Грохочет Вагнер. Валькирии, оседлавши звук, несутся над стадионом. Хохочут.
Позже, в номере гостиницы, та же девчонка, но уже лишившаяся черноты одежд, дарит любовь своим братьям. Их у нее много, и девчонка устает. Ее глаза гаснут, а может просто качество сигнала со скрытых камер отвратительное. Тод смотрит. Пьет теплую минералку. Составляет отчет.
Правит, убивая лишние эмоции, которых оказывается вдруг как-то слишком много. И снова правит. На последнем проходе девчонка отключилась. Ее прикрыли знаменем, и змеи ДНК легли поверх спины. Красная косынка по-прежнему болталась на шее.
Красная косынка лежала на мониторе. Ботинки - на системном блоке. Куртка валялась на полу. Тод поставил на нее ноги и пальцами гладил мягкую кожу.

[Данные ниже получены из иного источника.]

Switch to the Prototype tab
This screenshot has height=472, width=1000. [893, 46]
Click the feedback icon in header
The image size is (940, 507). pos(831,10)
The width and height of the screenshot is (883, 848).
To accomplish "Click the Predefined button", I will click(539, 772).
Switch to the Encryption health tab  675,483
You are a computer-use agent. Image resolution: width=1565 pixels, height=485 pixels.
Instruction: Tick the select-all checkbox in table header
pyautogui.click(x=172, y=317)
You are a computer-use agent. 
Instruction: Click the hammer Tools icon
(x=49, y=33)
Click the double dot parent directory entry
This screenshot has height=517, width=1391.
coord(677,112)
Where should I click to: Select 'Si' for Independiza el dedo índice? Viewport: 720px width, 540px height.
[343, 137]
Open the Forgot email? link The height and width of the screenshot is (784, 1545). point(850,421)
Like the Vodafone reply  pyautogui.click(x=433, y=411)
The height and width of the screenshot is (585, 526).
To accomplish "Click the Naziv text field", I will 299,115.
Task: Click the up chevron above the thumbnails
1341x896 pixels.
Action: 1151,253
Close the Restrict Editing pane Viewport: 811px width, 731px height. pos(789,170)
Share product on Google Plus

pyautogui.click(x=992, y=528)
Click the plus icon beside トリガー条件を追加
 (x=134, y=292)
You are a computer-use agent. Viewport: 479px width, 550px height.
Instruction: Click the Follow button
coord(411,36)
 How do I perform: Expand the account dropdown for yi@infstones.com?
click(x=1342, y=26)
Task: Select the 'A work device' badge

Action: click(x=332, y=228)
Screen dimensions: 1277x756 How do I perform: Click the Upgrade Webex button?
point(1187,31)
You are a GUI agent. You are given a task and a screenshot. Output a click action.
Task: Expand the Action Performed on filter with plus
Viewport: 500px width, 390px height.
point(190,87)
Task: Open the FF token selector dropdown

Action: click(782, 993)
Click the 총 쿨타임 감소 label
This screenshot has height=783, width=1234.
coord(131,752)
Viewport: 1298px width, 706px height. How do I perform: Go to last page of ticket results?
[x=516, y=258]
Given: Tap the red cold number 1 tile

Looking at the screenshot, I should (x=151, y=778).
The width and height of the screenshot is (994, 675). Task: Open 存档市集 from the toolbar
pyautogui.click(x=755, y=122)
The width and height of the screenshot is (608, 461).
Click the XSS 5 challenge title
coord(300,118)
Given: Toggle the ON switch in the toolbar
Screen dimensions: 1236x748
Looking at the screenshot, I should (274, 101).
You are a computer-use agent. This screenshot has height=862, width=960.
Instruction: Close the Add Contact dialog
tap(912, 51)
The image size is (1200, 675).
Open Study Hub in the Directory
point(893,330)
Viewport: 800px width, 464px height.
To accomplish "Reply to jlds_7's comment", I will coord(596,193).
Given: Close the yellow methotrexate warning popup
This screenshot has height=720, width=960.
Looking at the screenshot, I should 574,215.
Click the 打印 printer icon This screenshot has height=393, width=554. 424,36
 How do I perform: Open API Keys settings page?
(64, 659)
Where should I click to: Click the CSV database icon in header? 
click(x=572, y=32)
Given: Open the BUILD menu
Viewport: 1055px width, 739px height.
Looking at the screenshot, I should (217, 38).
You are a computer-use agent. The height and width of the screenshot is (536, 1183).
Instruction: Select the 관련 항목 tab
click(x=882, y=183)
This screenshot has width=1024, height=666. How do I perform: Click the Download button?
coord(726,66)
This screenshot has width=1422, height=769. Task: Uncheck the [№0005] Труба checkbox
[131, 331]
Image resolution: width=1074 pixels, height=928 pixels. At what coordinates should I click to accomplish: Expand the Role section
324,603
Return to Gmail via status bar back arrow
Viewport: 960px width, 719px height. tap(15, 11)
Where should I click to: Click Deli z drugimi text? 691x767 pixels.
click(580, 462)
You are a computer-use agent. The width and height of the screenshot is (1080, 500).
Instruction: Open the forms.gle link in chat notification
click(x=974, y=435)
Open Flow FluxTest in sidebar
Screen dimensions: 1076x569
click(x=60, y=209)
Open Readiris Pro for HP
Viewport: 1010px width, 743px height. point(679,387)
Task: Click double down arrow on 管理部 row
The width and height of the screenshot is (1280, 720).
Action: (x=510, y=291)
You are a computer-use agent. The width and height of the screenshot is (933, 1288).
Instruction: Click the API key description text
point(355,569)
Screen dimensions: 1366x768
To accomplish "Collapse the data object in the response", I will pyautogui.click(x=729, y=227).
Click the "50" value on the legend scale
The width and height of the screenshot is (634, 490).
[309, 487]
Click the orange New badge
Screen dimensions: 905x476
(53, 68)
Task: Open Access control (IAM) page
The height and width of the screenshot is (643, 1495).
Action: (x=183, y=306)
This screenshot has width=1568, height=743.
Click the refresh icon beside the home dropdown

Стрелки на часах подползали к утру. И сменщик должен был вот-вот явиться. Его уже ждала упаковка пива, которую по-хорошему надо было бы сунуть в холодильник, но вставать было лень.
И Тод говорил себе про усталость, которой на самом деле не было, и про отчет, и про то, что сменщику пора бы перестать пить, но если сказать об этом, он обидится.
Он человек. И те, за которыми Тод наблюдает, тоже люди, хотя сменщик и называет их "недолюдками". Сменщик - не ксенофоб и не ксенофил. Ему просто насрать. Вот пиво он любит искренне.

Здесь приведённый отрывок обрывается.